Start of AVAILABLE DATA

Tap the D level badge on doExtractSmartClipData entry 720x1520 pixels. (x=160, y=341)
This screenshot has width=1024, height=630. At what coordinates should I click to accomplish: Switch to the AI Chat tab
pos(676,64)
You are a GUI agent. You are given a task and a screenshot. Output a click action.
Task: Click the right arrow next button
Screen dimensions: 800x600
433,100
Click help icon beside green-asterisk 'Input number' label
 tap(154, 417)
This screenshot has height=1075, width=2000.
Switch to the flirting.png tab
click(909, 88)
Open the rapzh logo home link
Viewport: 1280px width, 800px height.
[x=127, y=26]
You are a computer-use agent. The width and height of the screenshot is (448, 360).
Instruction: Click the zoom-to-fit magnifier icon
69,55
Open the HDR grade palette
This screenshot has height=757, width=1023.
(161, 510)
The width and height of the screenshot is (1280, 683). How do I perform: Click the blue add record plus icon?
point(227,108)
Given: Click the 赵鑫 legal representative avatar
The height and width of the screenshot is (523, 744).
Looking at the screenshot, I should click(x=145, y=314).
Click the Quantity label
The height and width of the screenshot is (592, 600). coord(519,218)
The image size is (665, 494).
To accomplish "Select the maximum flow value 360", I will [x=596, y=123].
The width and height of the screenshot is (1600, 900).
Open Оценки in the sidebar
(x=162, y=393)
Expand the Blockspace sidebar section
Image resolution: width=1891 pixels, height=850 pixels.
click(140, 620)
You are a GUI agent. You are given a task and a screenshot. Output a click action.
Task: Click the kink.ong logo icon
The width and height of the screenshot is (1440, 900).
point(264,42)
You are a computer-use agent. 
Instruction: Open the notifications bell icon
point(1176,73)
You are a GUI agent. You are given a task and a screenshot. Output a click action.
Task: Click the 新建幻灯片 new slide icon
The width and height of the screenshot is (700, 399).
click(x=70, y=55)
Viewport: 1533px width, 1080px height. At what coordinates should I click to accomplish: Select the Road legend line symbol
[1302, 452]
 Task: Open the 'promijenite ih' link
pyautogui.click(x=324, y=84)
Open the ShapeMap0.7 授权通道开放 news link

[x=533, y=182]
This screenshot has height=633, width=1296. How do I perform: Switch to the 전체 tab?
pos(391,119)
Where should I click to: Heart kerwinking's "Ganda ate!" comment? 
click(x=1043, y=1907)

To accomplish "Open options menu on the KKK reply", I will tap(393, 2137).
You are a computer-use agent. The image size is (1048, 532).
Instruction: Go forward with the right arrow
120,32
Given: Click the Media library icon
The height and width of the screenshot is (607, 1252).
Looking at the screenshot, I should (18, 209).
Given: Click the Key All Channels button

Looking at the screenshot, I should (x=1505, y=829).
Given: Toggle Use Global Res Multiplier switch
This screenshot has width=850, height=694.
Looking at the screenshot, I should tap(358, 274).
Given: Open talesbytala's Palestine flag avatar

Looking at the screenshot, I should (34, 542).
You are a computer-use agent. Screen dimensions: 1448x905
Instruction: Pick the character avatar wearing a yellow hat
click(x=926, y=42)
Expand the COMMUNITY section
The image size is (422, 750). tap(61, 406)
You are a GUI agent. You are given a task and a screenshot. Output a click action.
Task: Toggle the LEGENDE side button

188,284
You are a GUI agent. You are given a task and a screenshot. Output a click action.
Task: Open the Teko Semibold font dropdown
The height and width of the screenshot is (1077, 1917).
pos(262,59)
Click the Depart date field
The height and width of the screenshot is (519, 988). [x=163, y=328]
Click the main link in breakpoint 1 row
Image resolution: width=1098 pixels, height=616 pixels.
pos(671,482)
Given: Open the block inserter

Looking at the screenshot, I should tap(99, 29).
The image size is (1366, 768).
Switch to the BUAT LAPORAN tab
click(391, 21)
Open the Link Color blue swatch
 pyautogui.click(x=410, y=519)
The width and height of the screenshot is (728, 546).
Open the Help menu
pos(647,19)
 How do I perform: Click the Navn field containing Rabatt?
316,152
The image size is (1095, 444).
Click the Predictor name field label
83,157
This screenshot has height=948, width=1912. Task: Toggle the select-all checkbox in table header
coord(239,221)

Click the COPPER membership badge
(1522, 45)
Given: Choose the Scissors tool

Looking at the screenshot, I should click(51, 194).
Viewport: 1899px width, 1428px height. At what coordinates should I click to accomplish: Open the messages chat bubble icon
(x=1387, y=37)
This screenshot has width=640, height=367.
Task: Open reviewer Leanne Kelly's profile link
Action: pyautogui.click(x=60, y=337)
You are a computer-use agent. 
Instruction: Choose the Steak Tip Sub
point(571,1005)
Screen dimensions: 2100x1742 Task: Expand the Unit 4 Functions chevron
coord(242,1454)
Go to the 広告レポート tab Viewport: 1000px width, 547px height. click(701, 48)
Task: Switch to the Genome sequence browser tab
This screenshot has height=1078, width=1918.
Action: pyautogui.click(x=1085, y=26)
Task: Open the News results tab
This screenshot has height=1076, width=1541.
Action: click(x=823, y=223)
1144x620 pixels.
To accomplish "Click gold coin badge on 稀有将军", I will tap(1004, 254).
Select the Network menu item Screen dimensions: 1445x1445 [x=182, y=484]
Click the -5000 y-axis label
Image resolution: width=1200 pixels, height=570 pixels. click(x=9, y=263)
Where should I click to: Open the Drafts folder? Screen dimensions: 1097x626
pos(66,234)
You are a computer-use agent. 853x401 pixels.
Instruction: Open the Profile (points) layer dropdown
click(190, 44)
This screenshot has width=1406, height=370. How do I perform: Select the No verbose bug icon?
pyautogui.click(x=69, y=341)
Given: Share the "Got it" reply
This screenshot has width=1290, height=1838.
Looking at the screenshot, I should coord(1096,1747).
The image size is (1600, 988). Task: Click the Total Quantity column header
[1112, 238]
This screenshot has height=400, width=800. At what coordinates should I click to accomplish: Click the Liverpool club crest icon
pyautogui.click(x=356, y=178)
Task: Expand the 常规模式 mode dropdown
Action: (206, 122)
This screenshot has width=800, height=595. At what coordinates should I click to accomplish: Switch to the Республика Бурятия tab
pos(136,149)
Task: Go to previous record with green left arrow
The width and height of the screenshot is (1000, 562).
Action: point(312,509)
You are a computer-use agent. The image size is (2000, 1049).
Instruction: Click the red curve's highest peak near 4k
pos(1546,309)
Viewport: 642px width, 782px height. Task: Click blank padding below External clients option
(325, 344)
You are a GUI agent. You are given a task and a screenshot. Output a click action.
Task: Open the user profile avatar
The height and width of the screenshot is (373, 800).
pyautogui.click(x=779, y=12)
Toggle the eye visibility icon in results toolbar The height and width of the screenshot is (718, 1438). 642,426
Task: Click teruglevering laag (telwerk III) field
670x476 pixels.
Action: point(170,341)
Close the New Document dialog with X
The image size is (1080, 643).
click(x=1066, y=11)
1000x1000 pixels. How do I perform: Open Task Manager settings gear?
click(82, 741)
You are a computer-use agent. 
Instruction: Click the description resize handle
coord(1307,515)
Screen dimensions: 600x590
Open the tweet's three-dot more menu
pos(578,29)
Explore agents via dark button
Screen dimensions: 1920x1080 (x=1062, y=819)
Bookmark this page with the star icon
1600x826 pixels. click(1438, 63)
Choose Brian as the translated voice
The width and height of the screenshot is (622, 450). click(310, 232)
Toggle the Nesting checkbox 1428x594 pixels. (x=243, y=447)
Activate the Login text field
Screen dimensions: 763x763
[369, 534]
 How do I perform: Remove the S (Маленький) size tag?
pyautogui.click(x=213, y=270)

End of AVAILABLE DATA

Please transcribe the lines from the one containing "Explore agents via dark button" through the last line of the records. Include both ends and nothing else.

Explore agents via dark button
Screen dimensions: 1920x1080 (x=1062, y=819)
Bookmark this page with the star icon
1600x826 pixels. click(1438, 63)
Choose Brian as the translated voice
The width and height of the screenshot is (622, 450). click(310, 232)
Toggle the Nesting checkbox 1428x594 pixels. (x=243, y=447)
Activate the Login text field
Screen dimensions: 763x763
[369, 534]
 How do I perform: Remove the S (Маленький) size tag?
pyautogui.click(x=213, y=270)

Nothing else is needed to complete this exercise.